🤖 AI Summary
This study addresses the challenge of identifying worst-case gust load scenarios for ultra-flexible aircraft, a task hindered by the prohibitive computational cost of full-order nonlinear simulations that precludes integration into airworthiness certification workflows. To overcome this, the authors propose an efficient reduced-order modeling (ROM) approach that, for the first time, combines second-order Taylor expansion with eigenvector projection to construct a nonlinear ROM of the strongly coupled fluid–structure–flight dynamics system. The method maintains high fidelity under large deformations while dramatically accelerating computations—achieving up to a 600× speedup across three test cases, reducing a 222-hour simulation of a flying-wing aircraft to just 22 minutes.
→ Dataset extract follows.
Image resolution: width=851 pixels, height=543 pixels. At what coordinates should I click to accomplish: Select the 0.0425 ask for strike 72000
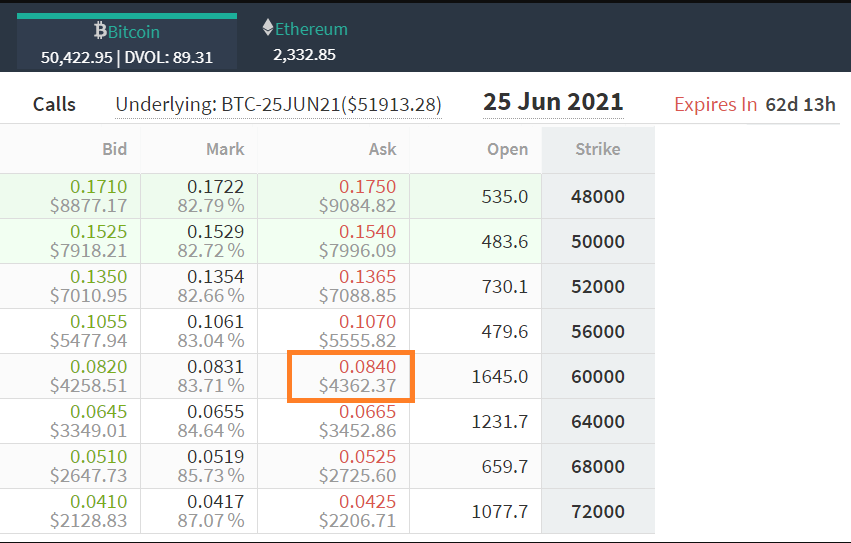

Results demonstrate that linear ROMs are only valid for wingtip deflections below 10% of span, whereas the proposed nonlinear ROM accurately captures large-deformation responses, enabling rapid worst-case scenario identification and seamless integration into certification processes.
📝 Abstract
Identification of worst-case gust loads is a critical step in the certification of very flexible aircraft, yet the computational cost of nonlinear full-order simulations renders exhaustive parametric searches impractical. This paper presents a reduced-order model (ROM) based methodology for rapid worstcase gust identification that achieves computational speedups of up to 600 times relative to full-order nonlinear simulations. The approach employs nonlinear model order reduction via Taylor series expansion and eigenvector projection of the coupled fluid-structure-flight dynamic system. Three test cases of increasing complexity are considered: a three-degree-of-freedom aerofoil (14 states, worst-case identified from 1,000 design sites), a Global Hawk-like UAV (540 states, 80 parametric calculations with 30 times speedup), and a very flexible flying-wing (1,616 states, 37 parametric calculations reduced from 222 hours to 22 minutes). The linear ROM is shown to be accurate for deformations below 10% of the wingspan, while the nonlinear ROM with second-order Taylor expansion accurately captures the large-deformation regime. The methodology provides a practical tool for integrating worst-case gust search into aircraft certification workflows.